That poaching happens with offenders tracked down, arrested and sentenced in the coastal province comes from government news agency, SAnews. This week it reported “hefty sentences” for rhino poachers in the Makhanda (previously Grahamstown) area.

A six-man rhino poaching gang was handed prison terms of between 16 and 20 years after they were found guilty of conspiracy to commit theft of rhino horn and unlawful possession of firearms and ammunition, according to SAnews. The suspects were arrested five years ago while travelling to the Makanda area “where there are numerous game reserves housing populations of rhino”. All six were arrested with conviction following court appearances. Five escaped and were recaptured.

“While the gang was in custody, no rhino poaching incidents were reported in Eastern Cape. Since the escape of the five, 13 rhino were poached in the first three months of 2023,” National Prosecuting Authority (NPA) regional spokesperson Luxolo Tyali is quoted as saying.
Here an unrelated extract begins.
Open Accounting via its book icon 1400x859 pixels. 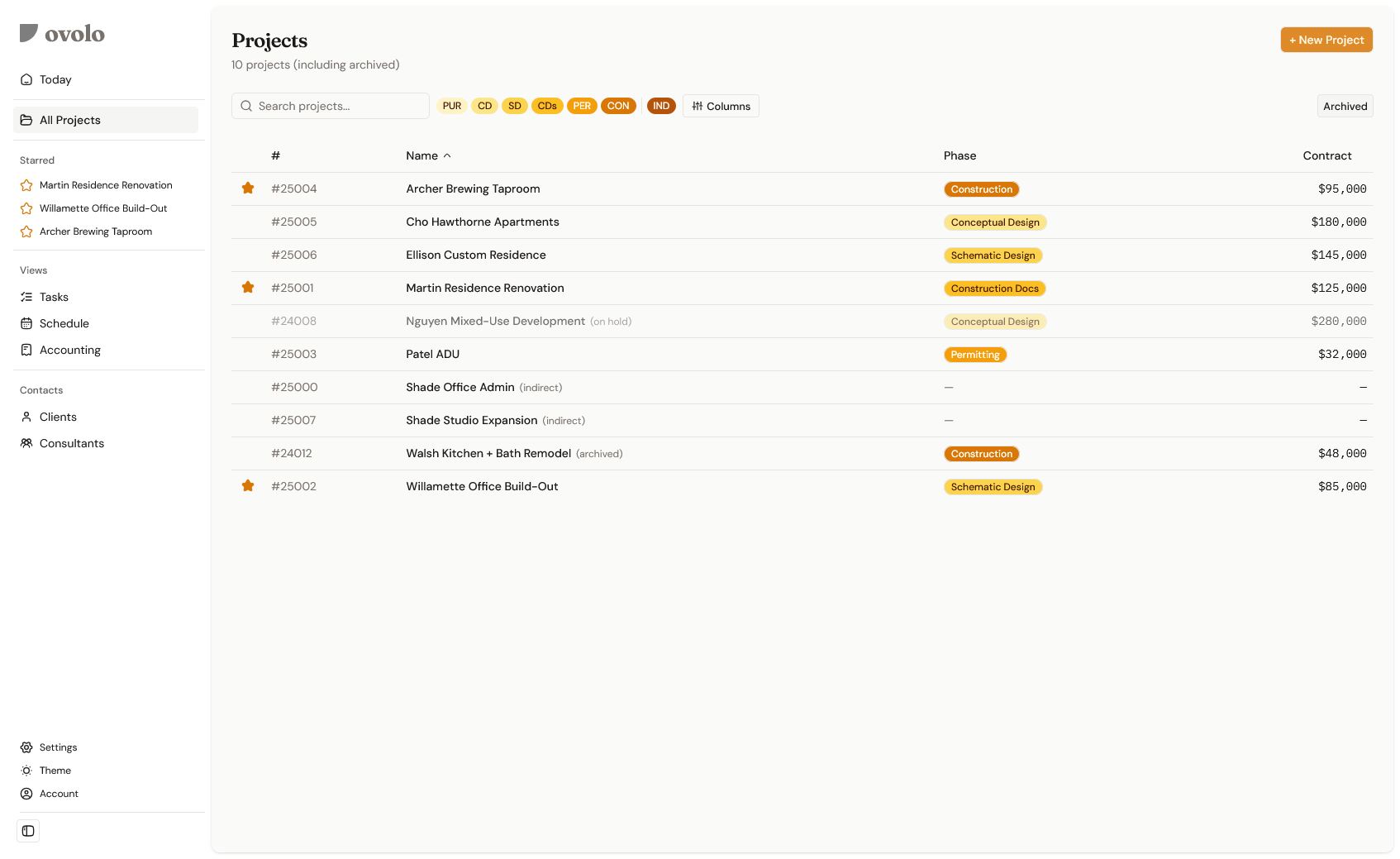click(26, 350)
Addo anti-poaching security manager Edward Moumakoe said: “We’re calling out to especially unemployed youth in and around the park and to suitable individuals who want to start a career in conservation where they will work in nature. Candidates must be physically fit and those who come prepared will have a better chance of success. Minimum fitness requirements are the ability to run 10km in under an hour, do 35 consecutive push-ups, 50 sit-ups, and seven pull-ups” he says. Appointments will be for a four-year fixed-term contract.

Other minimum requirements are South African citizenship and an ID document, a Grade 12 pass, be at least 19 and have no criminal record – which will be verified with the SAPS (SA Police Service) he said.
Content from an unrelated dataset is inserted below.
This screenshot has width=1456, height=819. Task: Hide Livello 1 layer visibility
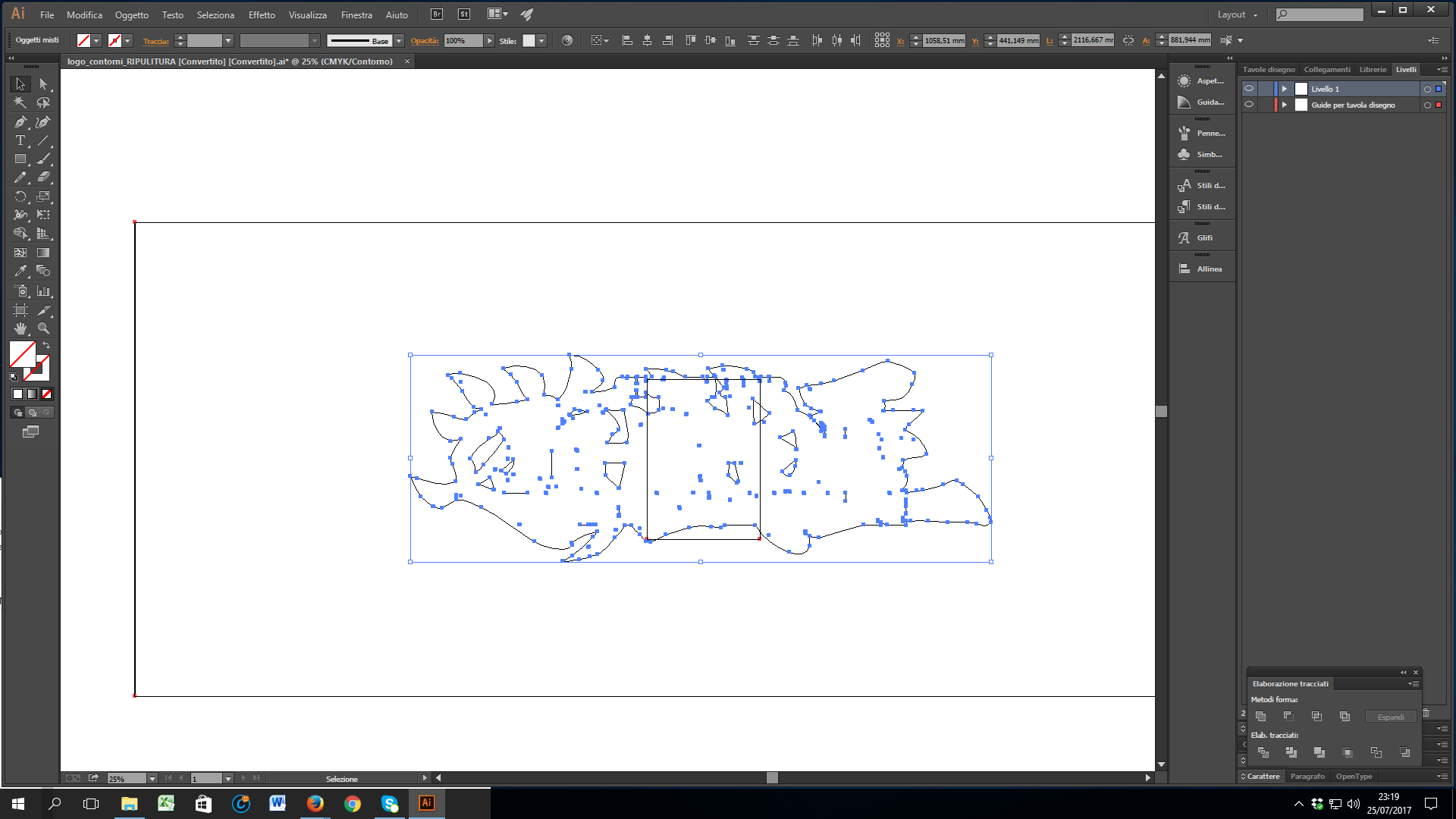[x=1249, y=89]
Seven recruitment sessions are planned in and around the park starting on 5 July. Regional communications manager Fayroush Ludick (073 37 34999 or [email protected]) will assist.

Meanwhile, the Skukuza regional court this week sentenced a 32-year-old man to 32 years imprisonment for rhino poaching related activities. Freedom Ndlovu was convicted on trespassing charges at the Kruger National Park, three counts of rhino killings, possession of a firearm, possession of ammunition, conspiracy to commit an offence, possession of a dangerous weapon and possession of ammunition. He and two other suspects were arrested in 2016 after rangers were tipped off about suspected poachers. Three arrests were made and two suspects subsequently escaped.